● **Information shown**
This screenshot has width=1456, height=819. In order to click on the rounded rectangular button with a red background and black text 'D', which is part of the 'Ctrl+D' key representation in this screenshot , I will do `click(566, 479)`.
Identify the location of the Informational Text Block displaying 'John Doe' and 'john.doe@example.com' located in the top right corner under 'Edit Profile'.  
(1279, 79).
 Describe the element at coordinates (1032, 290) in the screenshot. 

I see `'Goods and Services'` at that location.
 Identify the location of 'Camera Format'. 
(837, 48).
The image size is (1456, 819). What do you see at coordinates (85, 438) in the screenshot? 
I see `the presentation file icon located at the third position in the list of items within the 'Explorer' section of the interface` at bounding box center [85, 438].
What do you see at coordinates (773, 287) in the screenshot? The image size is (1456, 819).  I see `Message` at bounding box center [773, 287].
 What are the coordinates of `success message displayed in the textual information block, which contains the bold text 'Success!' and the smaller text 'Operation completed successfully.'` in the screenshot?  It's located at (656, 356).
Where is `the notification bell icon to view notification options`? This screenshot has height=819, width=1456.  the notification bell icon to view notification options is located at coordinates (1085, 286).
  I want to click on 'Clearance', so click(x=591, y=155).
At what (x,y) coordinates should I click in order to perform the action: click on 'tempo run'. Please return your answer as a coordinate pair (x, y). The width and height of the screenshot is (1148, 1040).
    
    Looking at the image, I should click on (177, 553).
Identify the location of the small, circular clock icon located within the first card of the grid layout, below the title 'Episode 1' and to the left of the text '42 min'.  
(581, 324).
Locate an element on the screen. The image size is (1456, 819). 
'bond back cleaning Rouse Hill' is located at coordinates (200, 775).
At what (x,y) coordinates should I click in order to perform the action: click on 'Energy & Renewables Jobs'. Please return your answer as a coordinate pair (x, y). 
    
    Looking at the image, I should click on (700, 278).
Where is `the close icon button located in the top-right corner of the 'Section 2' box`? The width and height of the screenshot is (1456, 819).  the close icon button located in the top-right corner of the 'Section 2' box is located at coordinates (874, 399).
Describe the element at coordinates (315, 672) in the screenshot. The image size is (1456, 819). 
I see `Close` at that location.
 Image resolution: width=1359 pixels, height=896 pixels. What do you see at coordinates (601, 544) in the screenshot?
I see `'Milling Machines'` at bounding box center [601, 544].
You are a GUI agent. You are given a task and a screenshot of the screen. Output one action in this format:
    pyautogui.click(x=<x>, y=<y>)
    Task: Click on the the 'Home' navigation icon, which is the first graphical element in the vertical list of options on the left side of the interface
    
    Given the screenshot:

● **Request**
Copy out all of the material above once more, line for line and without changing anything.

● **Correct result**
This screenshot has width=1456, height=819. In order to click on the rounded rectangular button with a red background and black text 'D', which is part of the 'Ctrl+D' key representation in this screenshot , I will do `click(566, 479)`.
Identify the location of the Informational Text Block displaying 'John Doe' and 'john.doe@example.com' located in the top right corner under 'Edit Profile'.  
(1279, 79).
 Describe the element at coordinates (1032, 290) in the screenshot. 

I see `'Goods and Services'` at that location.
 Identify the location of 'Camera Format'. 
(837, 48).
The image size is (1456, 819). What do you see at coordinates (85, 438) in the screenshot? 
I see `the presentation file icon located at the third position in the list of items within the 'Explorer' section of the interface` at bounding box center [85, 438].
What do you see at coordinates (773, 287) in the screenshot? The image size is (1456, 819).  I see `Message` at bounding box center [773, 287].
 What are the coordinates of `success message displayed in the textual information block, which contains the bold text 'Success!' and the smaller text 'Operation completed successfully.'` in the screenshot?  It's located at (656, 356).
Where is `the notification bell icon to view notification options`? This screenshot has height=819, width=1456.  the notification bell icon to view notification options is located at coordinates (1085, 286).
  I want to click on 'Clearance', so click(x=591, y=155).
At what (x,y) coordinates should I click in order to perform the action: click on 'tempo run'. Please return your answer as a coordinate pair (x, y). The width and height of the screenshot is (1148, 1040).
    
    Looking at the image, I should click on (177, 553).
Identify the location of the small, circular clock icon located within the first card of the grid layout, below the title 'Episode 1' and to the left of the text '42 min'.  
(581, 324).
Locate an element on the screen. The image size is (1456, 819). 
'bond back cleaning Rouse Hill' is located at coordinates (200, 775).
At what (x,y) coordinates should I click in order to perform the action: click on 'Energy & Renewables Jobs'. Please return your answer as a coordinate pair (x, y). 
    
    Looking at the image, I should click on (700, 278).
Where is `the close icon button located in the top-right corner of the 'Section 2' box`? The width and height of the screenshot is (1456, 819).  the close icon button located in the top-right corner of the 'Section 2' box is located at coordinates (874, 399).
Describe the element at coordinates (315, 672) in the screenshot. The image size is (1456, 819). 
I see `Close` at that location.
 Image resolution: width=1359 pixels, height=896 pixels. What do you see at coordinates (601, 544) in the screenshot?
I see `'Milling Machines'` at bounding box center [601, 544].
You are a GUI agent. You are given a task and a screenshot of the screen. Output one action in this format:
    pyautogui.click(x=<x>, y=<y>)
    Task: Click on the the 'Home' navigation icon, which is the first graphical element in the vertical list of options on the left side of the interface
    
    Given the screenshot:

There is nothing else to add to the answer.